MSAI Thesis

The overview below was originally written for my thesis committee and a few others in the late 90s. Thus it uses a more academic voice than I usually use on the rest of this site. I say this just so you don't think I'm too weird. ;)

You can download my thesis and the corresponding code (links below). Be warned, the code may not be the prettiest in the world. I was in a huge hurry and my committee was more concerned with the thesis itself (and thus I had to be), rather than clean code. Plus it was my first large project in Python.

The Code: protospider.tar.gz
[This code is in the public domain]

Eikenberry, John. ProtoSpider: Using Semantic Networks for Keyword Analysis and Document Classification. (the thesis)


What is it

For the person who deals with the internet as an important information resource, filtering through the vast amounts of information available can be a difficult task. With over 260 million web pages, 50,000 newsgroups, plus mailing lists, it is nearly impossible to wade through it all to find the pertinent resources.

To filter through this vast amount of information, the filter needs to know something about the topic/subject that the user is interested in. Currently, two models of doing this are common. There is the 'dumb' search engine, that does simple keyword searches, sometime with help from boolean operators. Then there are systems that seem to hit the other extreme, with complex NLP and full dictionary, a prior, semantic networks.

This is a system that falls between these two extremes. It adapts to the users changing needs by learning about their interests. It is based on a database of keywords, their relations and the relevance of these to the topic. The database is modeled after semantic networks, capturing the meaning of the words in relation to the topic, by capturing the meaningfulness of their syntactic context. This semantic network database serves the purpose of a profile of the users interests in the topic at hand.

How does it work

What the system does is analyze the information source (a web page in the demo), grab all the relevant keywords and their relations, then compare these keywords and their relations to those stored in the profile. The page is rated based on how well the analysis of the document matches with the profile. Ratings range from -1 to 1, reflecting the positive or negative scores of the keywords/relations in the profile. Negative scores reflect the keyword/relation's property of being counter to the topic (the keyword/relation is indicative that the document isn't relevant to the topic), while positive score mean the opposite.

The user then provides feedback to the system so that it may adjust the profile to better match the users interest in the subject matter.

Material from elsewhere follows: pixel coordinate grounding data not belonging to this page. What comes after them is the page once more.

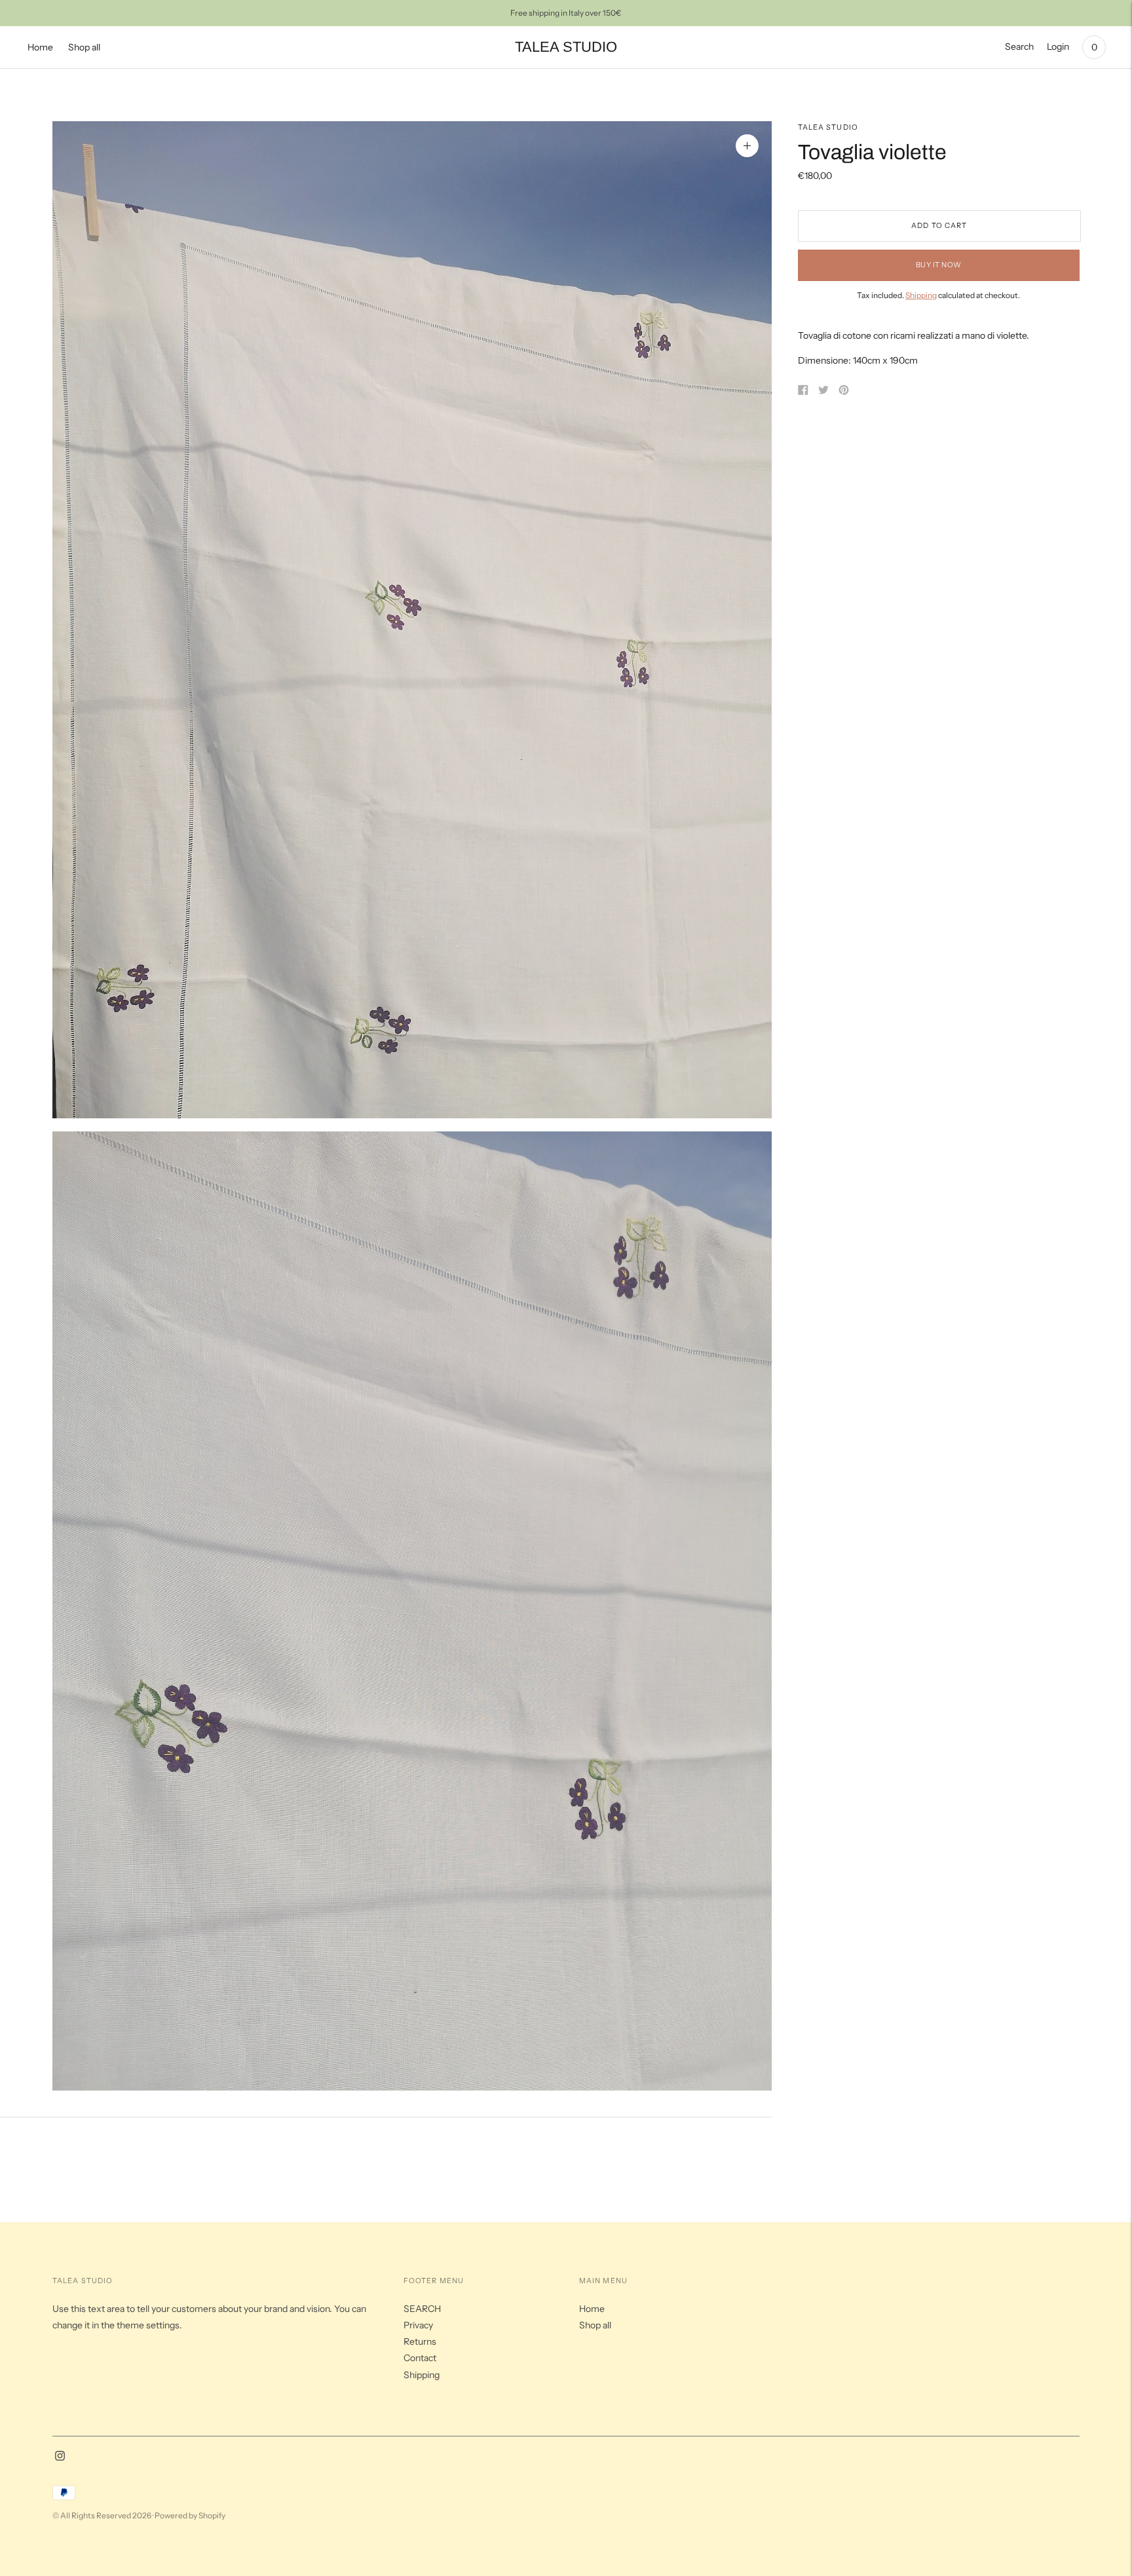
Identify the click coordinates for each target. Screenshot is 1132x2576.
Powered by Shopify (190, 2515)
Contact (420, 2358)
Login (1058, 46)
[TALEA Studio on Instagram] (60, 2457)
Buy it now (939, 264)
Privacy (418, 2325)
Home (40, 47)
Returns (420, 2341)
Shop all (84, 47)
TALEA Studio (828, 127)
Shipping (921, 295)
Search (1019, 46)
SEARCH (422, 2309)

Another important aspect/contribution of this system is how it is designed. It is made up entirely of agents that work together toward the goal. Each agent handles a specific task, some examples from the demo are an agent that only parses out the keywords and their relations, another agent maintains the semantic network database (updating the profiles), and yet another is responsible for displaying the results of the rating process to the user. (see paper for breakdown of agents)

Why it is important

New ways of exploiting the vast amount of information available online are necessary. The currently most popular system fail on some major points. The most common system today, the search engine, is much to simple and lacks any understanding of the topic. At the other extreme are some fairly new systems coming out, but these are grossly expensive and suffer from their size and complexity. They are not that good at adapting, trying to know everything a prior, and they aren't very extensible or flexible.

This system is an attempt to hit a spot between these two extremes. Building on the simple idea of the search engines, using keywords and their relations, this system keeps from getting overly complicated and bogged down by very complex and expensive systems while still understanding the topic well enough to filter out the good, relevant information from the junk.

The agent based design is also important, because this encourages a re-usability of the agents in ways unlike other programming metaphors. Each agent is treated as its own self-contained service provider with no specific api, besides the communications protocol that all the agents share. This serves to create a system that is very flexible (existing agents are self contained and easily modified) and extensible (adding new agents is easy).